- We begin with a memory: the day the Aleuts came to the island.
- The narrator is in a little harbor called Coral Cove with her brother. She is twelve years old, and he is six. They're gathering roots to eat. (Yum.)
- In the distance, she sees what could be a shell, or a "gull with folded wings" (1.1). She soon realizes that the shape is in fact a ship with red sails. This can't be good.
- The narrator's brother, Ramo, sees the spot too. He compares it to a cloud on a stone. Or even a whale. The narrator encourages her brother to just keep digging the roots.
- Ramo decides that it is a canoe: one with red sails. The narrator knows that it's not a canoe, but a big old ship.
- Ramo runs off, probably to spread the word about this approaching ship, but the narrator keeps digging – roots are needed in the village.
- News of the ship spreads to the village of Ghalas-at and people are gathering at the shore. Our narrator makes her way down to the sea cliffs and hides in the toyon bushes so she can see the landing of the men on the beach.
- The men that land on the beach are blonde-haired and Russian. The Chief of her people, the narrator's father, greets the men using his real name: Chief Chowig.

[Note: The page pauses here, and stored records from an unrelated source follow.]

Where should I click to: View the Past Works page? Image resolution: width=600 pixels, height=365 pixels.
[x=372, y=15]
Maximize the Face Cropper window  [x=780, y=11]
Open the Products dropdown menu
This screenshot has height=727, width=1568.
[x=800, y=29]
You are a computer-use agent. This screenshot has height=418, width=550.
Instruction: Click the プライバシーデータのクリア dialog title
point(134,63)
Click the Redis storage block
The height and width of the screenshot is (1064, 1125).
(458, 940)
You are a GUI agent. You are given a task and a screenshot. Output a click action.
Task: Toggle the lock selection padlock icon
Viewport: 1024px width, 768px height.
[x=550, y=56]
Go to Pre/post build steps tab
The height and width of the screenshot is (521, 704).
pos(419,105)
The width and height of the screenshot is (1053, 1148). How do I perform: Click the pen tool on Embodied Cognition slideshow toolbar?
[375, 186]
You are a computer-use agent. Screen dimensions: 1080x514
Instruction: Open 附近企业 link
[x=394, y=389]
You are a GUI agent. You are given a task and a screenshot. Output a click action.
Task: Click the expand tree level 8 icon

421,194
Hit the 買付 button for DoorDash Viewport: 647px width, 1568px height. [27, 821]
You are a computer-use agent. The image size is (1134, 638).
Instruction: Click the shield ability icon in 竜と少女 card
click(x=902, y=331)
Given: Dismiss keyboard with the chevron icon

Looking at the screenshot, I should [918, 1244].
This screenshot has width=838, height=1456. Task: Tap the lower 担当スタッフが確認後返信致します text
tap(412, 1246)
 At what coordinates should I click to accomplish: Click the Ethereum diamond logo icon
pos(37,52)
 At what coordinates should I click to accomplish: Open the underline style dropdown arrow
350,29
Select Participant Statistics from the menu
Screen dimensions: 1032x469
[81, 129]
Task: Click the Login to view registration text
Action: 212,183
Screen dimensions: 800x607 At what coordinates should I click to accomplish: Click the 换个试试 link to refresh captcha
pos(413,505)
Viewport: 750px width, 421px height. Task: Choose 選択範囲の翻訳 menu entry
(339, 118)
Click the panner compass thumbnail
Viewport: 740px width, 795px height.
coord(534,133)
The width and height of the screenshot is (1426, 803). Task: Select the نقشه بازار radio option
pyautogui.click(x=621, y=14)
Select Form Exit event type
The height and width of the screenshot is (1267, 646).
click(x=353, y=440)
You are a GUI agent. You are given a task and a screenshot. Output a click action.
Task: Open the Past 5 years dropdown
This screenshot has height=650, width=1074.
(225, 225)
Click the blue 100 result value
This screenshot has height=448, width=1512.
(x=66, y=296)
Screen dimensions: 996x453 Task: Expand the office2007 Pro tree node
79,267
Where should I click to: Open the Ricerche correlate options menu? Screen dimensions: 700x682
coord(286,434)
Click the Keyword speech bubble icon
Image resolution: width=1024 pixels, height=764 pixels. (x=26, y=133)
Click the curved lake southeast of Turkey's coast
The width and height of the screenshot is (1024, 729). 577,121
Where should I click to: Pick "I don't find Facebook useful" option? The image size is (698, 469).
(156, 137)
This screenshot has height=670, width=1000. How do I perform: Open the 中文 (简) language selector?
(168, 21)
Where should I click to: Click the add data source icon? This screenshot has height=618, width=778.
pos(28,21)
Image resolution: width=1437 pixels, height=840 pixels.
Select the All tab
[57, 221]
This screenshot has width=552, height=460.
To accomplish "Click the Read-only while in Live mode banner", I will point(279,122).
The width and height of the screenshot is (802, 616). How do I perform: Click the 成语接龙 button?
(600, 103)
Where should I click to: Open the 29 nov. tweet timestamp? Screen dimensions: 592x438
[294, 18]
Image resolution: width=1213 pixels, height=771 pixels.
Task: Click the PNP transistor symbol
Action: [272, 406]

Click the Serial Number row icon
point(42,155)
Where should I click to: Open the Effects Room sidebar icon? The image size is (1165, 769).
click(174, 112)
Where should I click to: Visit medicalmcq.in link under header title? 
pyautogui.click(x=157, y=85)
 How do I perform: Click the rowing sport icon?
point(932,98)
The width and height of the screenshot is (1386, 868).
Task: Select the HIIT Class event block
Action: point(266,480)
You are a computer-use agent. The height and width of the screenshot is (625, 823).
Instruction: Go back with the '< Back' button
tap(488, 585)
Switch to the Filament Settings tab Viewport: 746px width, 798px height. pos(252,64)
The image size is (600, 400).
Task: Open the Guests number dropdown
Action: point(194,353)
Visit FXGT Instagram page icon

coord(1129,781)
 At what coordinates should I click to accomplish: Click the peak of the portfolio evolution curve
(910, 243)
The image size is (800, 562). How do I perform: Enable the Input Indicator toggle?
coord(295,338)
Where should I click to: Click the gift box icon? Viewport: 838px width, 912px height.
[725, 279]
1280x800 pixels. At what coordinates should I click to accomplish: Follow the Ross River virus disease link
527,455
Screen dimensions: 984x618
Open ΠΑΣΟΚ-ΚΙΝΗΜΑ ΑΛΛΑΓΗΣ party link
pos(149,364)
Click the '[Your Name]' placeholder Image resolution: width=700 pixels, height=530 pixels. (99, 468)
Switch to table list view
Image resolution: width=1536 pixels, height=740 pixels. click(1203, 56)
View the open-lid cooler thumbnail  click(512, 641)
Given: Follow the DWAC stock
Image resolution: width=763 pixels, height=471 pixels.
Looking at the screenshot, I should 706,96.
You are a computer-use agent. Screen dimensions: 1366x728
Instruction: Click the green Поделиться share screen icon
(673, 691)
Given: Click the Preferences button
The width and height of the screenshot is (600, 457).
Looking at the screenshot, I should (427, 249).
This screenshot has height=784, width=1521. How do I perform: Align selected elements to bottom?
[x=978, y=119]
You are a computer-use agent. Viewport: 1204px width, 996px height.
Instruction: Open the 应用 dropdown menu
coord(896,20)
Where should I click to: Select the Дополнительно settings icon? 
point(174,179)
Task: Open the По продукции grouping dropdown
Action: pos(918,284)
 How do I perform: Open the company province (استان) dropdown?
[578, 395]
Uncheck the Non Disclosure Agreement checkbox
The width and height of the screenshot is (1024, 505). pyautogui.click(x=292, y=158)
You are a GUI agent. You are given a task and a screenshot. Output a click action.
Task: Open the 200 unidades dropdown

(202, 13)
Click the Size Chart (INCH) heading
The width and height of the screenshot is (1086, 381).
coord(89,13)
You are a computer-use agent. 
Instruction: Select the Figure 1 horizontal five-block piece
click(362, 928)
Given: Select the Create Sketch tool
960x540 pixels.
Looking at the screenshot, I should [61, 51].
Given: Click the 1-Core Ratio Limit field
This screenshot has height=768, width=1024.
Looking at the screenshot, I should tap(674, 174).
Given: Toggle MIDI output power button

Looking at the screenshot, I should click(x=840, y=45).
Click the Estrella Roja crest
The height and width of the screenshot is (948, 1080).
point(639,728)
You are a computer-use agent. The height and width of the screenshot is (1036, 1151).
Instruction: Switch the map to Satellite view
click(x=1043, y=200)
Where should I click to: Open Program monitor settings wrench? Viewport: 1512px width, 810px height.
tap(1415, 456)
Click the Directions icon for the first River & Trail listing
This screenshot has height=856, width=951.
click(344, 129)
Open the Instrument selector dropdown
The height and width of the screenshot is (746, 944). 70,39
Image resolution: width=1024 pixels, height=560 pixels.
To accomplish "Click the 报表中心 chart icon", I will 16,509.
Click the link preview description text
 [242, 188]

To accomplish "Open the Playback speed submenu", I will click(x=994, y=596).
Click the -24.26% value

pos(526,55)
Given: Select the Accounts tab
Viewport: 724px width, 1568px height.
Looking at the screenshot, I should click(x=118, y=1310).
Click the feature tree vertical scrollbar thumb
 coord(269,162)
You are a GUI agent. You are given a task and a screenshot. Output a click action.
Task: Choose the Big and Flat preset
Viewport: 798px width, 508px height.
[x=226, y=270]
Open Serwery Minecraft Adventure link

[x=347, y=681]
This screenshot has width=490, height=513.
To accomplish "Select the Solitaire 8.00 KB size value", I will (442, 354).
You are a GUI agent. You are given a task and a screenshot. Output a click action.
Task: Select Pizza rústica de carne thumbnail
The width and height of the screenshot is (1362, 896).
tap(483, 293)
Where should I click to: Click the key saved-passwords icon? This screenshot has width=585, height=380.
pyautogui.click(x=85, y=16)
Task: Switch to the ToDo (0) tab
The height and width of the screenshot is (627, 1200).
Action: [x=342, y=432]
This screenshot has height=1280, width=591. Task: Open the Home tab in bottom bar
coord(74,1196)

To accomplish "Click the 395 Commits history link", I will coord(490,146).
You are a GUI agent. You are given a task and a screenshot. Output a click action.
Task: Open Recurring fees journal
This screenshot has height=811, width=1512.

- The narrator wonders why her father gave his secret name to these Russian men. We learn that on the island people have two names: a public name and a secret, private name that is thought to have magic in it. If you tell too many people your secret name it "loses its magic" (1.33).
- The narrator's public name, we learn, is Won-a-pa-lei, or, "The Girl with the Long Black Hair" (1.33). Her secret name is Karana.
- The leader of the Russians introduces himself as Captain Orlov. He has come with forty men to hunt otter and camp on the island. Chief Chowig is a quiet man and says nothing.
- Captain Orlov mentions another visit by his people to the island that didn't go very well. A silly man named Captain Mitriff led the trip. Orlov says that this time will be different since his men will be doing all of the hunting. He offers one-third of the hunt to the people of the island.
- The Chief says that the parts must be equal. The Russian captain doesn't wish to discuss the matter, but the Chief insists.
- The two men negotiate: the Russian argues that the sea doesn't belong to the natives, so why share equally? The Chief claims that the sea that touches the island belongs to the people who live there. Snap.
- The Russian captain finally agrees to equal parts.
- The narrator makes a sound from her hiding place in the toyon bushes and runs off.